■ Written task
Begin at the line that has "596x616 pixels." and stop after the line that has "Action: click(211, 878)". Reproduce those lines, swapping "Ports" for "Sockets" and leaving everything else the same.

■ Given data
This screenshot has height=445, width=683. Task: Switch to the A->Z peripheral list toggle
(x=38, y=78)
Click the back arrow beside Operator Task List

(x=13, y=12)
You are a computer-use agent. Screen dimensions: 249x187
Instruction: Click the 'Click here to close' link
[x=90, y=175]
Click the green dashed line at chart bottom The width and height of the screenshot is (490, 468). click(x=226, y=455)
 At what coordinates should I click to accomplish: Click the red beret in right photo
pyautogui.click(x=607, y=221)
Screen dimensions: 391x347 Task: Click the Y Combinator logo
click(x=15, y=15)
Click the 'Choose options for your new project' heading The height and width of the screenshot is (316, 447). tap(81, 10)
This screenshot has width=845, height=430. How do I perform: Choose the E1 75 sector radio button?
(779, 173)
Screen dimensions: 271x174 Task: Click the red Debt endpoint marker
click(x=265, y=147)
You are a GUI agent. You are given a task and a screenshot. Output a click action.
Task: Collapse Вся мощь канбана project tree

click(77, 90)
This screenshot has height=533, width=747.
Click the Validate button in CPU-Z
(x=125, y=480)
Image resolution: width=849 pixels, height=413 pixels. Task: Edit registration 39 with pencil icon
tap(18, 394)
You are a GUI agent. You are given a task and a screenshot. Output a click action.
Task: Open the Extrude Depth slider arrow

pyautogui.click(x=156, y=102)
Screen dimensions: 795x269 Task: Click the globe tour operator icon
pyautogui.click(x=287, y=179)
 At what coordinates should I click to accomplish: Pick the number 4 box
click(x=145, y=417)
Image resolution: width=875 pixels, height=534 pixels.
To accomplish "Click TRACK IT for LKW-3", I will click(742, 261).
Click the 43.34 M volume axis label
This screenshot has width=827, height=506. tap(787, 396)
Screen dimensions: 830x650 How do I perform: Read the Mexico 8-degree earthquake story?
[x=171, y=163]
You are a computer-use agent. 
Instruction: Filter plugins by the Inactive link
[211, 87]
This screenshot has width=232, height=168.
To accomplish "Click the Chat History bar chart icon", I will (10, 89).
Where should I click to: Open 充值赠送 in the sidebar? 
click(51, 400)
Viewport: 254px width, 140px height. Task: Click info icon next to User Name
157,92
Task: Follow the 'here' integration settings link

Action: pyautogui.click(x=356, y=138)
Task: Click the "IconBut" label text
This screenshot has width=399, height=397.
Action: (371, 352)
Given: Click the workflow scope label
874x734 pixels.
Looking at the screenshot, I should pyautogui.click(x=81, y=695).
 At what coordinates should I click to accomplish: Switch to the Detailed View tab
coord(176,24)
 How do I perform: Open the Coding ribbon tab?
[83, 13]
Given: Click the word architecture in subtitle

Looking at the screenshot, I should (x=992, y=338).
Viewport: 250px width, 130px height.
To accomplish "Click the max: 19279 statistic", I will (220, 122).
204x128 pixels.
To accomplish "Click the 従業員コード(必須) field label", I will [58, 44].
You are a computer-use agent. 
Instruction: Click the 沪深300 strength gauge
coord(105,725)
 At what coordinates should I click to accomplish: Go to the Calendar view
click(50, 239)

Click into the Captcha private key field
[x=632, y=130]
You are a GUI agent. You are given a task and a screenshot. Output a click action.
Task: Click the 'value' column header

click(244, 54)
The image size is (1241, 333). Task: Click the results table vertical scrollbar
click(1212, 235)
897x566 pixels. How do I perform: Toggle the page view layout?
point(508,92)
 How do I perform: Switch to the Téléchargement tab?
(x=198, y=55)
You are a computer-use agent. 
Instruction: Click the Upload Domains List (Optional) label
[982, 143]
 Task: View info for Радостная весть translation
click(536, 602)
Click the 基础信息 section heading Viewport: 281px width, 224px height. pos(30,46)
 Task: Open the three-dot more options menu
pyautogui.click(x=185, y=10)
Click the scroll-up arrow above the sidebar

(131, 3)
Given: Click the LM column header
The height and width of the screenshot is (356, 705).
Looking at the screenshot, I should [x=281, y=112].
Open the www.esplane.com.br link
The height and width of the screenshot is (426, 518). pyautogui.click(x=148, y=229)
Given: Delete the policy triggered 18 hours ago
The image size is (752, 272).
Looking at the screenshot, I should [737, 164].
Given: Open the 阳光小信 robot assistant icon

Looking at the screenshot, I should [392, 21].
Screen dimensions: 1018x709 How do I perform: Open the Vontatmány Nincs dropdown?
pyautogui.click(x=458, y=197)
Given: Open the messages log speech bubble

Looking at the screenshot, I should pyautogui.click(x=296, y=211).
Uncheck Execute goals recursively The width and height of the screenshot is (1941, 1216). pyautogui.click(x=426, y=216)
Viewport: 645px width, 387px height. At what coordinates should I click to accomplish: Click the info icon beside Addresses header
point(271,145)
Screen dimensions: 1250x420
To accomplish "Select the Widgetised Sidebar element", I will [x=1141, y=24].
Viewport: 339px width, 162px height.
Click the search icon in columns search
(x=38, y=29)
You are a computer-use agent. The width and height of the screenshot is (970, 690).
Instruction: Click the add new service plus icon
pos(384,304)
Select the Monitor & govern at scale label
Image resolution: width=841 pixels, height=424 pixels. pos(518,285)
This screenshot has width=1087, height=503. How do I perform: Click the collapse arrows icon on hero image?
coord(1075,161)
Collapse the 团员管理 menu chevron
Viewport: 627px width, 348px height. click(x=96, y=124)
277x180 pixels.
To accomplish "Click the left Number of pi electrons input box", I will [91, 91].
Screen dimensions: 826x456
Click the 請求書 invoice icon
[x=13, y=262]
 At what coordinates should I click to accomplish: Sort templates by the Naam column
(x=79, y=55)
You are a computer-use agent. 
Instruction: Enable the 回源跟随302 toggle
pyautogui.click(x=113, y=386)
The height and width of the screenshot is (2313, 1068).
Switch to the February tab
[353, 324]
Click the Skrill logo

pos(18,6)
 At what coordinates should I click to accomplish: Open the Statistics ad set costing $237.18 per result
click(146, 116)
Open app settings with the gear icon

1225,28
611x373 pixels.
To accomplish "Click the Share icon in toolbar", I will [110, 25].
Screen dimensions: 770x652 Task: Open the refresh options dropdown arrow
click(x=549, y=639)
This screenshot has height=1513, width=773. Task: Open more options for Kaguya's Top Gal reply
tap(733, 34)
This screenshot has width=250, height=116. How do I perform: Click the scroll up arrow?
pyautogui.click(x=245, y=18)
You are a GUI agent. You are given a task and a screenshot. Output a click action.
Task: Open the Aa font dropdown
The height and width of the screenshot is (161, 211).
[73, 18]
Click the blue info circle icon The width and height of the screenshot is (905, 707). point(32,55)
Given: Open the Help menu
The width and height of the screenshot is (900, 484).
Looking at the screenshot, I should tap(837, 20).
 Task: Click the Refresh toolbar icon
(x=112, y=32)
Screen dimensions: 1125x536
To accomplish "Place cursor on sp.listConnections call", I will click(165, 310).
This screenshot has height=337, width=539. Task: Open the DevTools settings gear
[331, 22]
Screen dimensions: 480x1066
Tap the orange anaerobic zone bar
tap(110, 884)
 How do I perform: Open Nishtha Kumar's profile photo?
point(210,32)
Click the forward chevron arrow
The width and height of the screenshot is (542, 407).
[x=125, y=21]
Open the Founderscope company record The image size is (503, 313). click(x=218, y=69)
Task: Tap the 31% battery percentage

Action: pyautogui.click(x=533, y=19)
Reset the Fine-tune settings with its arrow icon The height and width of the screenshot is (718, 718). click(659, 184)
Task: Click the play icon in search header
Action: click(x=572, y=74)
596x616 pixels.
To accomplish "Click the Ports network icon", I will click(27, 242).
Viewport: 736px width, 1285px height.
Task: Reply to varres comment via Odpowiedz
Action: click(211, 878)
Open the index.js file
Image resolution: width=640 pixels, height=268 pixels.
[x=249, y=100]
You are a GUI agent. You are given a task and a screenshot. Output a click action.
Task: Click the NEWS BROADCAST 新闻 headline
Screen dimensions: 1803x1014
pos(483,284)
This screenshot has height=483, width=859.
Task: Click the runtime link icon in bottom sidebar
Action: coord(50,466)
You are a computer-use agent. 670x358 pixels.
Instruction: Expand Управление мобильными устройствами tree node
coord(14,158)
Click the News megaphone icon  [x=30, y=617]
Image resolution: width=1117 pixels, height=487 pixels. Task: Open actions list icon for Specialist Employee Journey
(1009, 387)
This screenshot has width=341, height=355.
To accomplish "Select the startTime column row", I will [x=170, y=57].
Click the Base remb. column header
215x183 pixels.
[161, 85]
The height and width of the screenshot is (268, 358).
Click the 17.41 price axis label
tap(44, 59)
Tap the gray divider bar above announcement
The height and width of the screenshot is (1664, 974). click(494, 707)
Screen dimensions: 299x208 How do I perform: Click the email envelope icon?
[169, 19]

■ Expected answer
596x616 pixels.
To accomplish "Click the Sockets network icon", I will click(27, 242).
Viewport: 736px width, 1285px height.
Task: Reply to varres comment via Odpowiedz
Action: click(211, 878)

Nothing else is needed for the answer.